● TASK INSTRUCTIONS:
Among the entries beneath this sentence, how many lines include the word "เดอะ"? Only the number is wanted.

[Stored items]
BEGIN

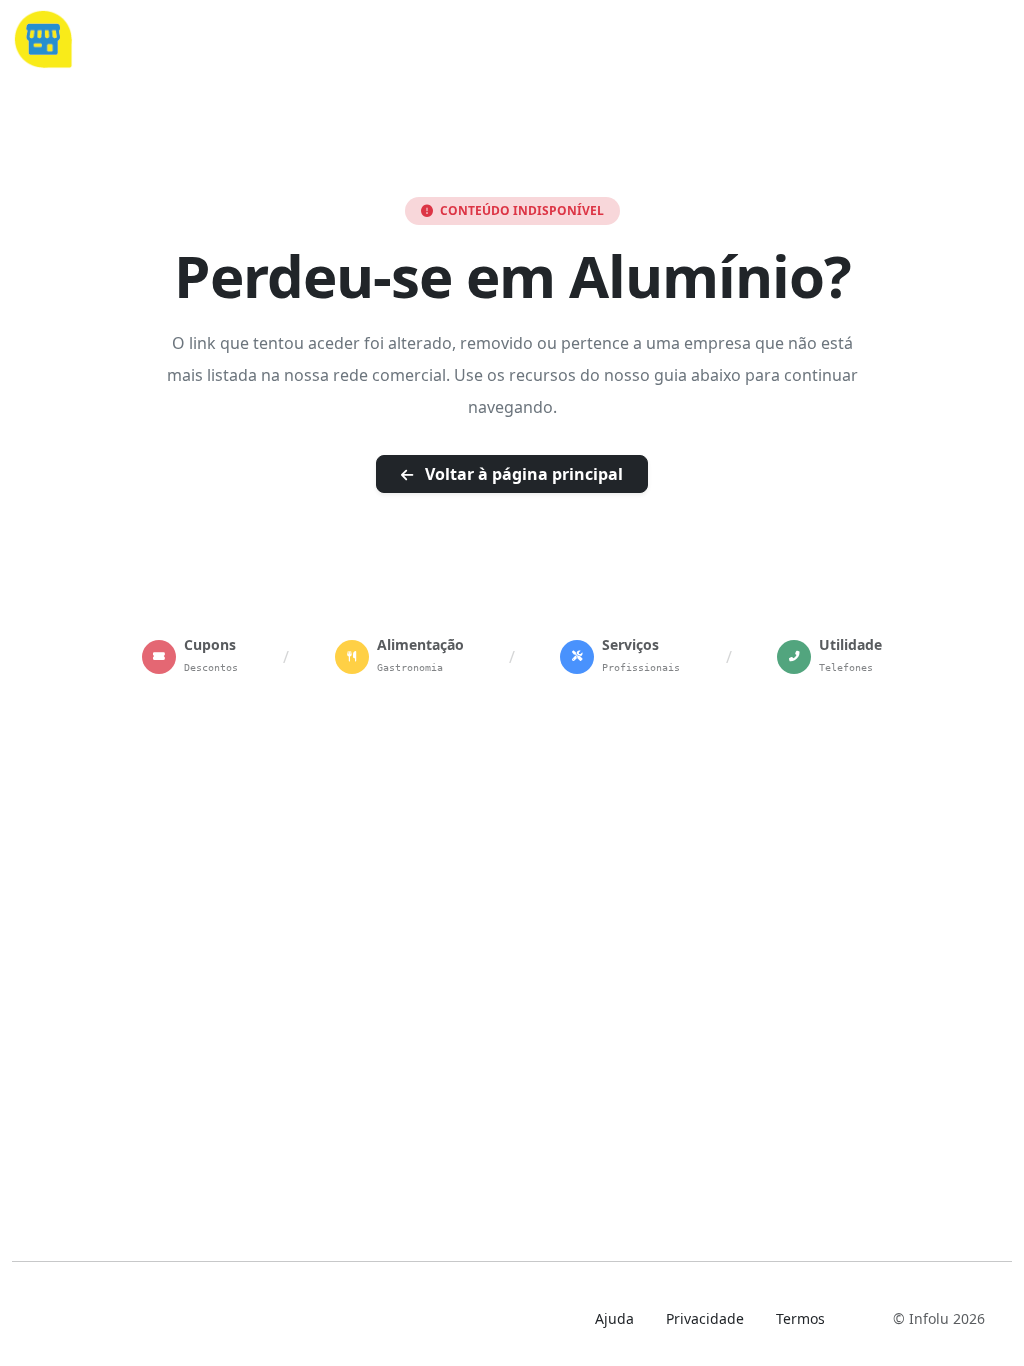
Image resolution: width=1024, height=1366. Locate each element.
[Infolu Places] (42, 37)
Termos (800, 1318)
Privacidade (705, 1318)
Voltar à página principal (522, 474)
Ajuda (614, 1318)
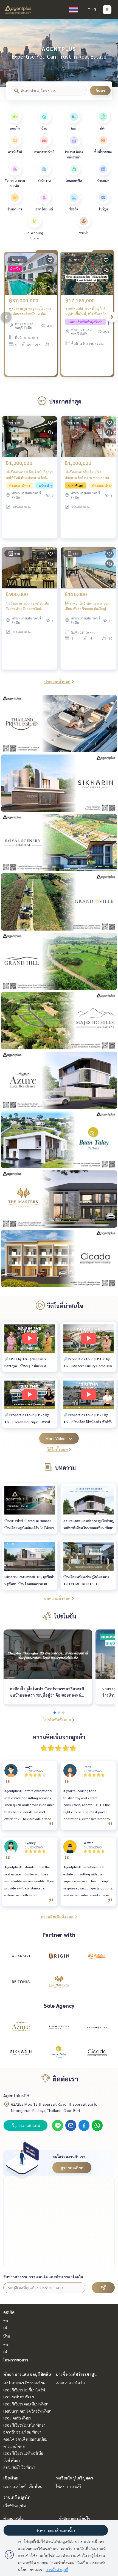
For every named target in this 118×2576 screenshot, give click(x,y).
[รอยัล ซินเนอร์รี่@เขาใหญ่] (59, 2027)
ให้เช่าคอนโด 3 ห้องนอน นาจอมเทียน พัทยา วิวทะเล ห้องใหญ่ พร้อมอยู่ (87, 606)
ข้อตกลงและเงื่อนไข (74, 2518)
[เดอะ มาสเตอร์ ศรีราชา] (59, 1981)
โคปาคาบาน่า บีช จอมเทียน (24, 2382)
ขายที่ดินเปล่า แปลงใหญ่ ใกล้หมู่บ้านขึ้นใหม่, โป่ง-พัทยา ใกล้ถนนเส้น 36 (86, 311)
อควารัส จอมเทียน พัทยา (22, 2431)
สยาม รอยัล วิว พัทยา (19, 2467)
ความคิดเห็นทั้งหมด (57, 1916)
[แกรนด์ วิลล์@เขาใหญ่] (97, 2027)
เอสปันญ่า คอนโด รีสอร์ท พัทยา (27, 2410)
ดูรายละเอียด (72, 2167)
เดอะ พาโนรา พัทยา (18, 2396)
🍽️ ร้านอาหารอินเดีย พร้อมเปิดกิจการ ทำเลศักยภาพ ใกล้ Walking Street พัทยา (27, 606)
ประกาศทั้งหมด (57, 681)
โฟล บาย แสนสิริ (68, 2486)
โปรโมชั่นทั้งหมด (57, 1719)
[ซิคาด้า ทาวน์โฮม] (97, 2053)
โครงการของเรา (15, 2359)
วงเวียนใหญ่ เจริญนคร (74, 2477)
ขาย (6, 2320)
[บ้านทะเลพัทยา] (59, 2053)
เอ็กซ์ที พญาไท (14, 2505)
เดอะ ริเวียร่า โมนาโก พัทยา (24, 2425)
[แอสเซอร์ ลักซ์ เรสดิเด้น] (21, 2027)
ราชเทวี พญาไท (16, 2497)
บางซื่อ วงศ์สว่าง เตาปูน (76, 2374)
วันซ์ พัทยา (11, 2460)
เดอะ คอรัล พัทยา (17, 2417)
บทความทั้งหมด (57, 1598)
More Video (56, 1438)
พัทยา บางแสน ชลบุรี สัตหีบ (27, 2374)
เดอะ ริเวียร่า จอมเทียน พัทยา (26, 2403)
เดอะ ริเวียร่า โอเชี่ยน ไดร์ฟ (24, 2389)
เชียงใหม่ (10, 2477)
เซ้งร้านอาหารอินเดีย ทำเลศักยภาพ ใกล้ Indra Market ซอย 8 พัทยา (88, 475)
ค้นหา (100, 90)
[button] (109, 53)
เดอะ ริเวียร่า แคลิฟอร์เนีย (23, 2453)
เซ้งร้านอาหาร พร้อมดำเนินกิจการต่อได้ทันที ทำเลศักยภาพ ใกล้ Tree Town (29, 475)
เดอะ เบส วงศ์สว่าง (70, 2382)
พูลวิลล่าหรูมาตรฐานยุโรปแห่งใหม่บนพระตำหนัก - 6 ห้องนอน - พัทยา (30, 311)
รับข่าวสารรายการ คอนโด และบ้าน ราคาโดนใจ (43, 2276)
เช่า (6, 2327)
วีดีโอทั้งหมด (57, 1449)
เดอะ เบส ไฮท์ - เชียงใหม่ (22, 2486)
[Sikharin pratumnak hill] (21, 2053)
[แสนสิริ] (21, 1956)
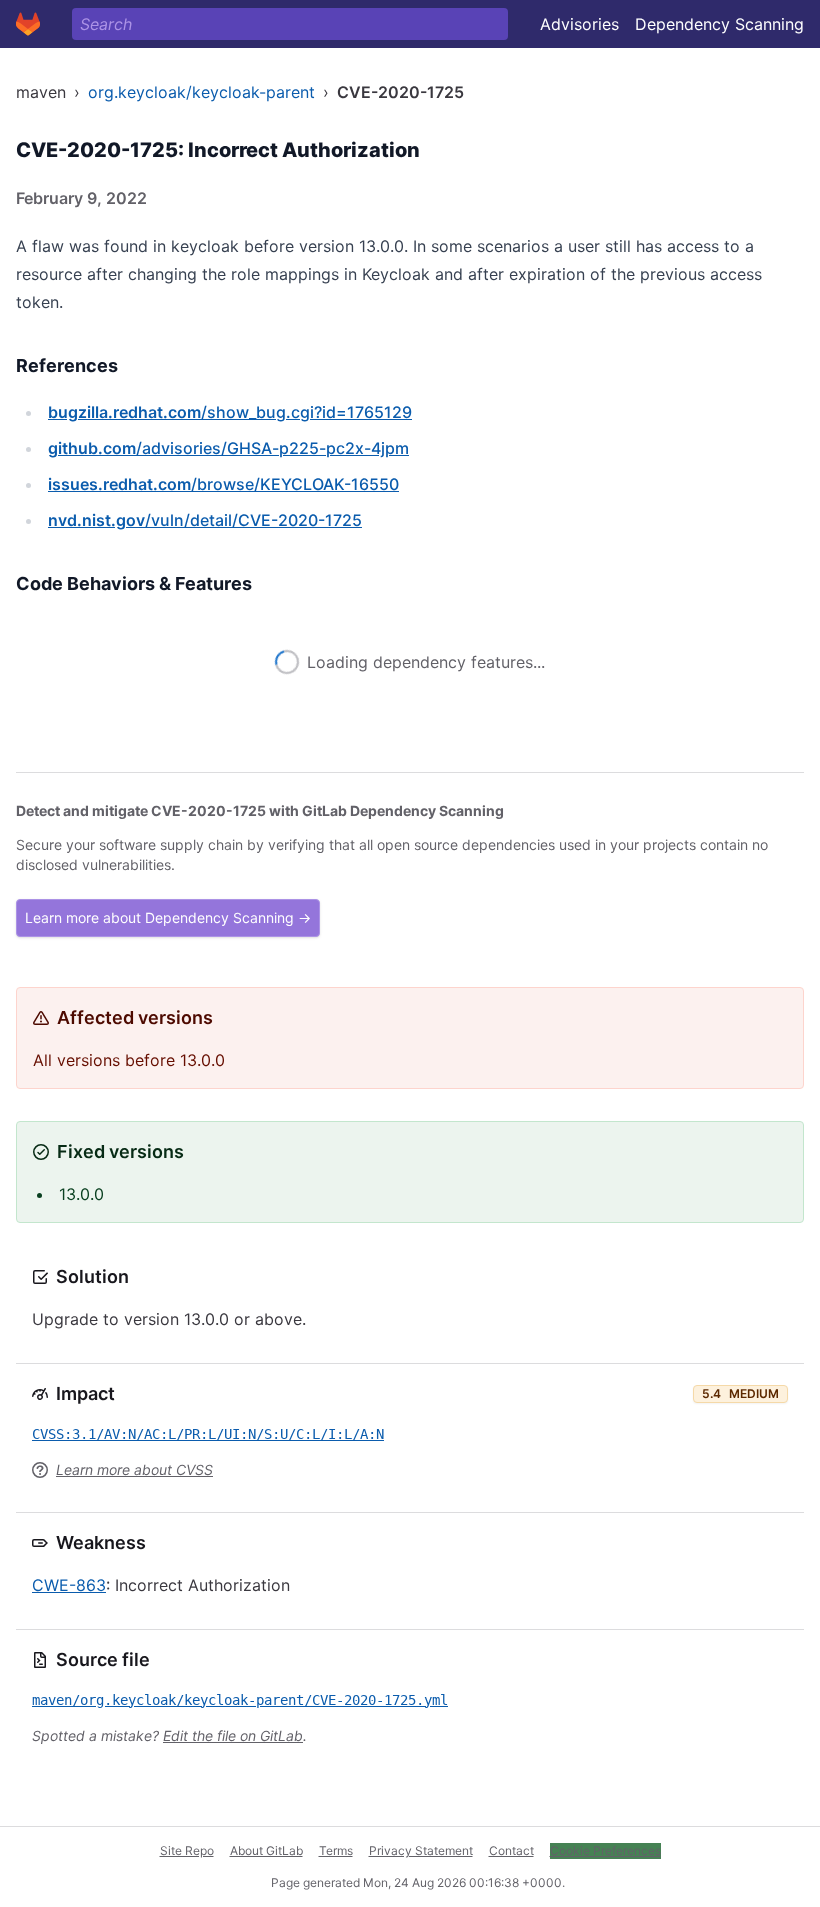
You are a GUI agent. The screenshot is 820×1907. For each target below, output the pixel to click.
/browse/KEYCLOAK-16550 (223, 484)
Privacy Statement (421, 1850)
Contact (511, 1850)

END

● RESPONSE TO THIS EXERCISE:
9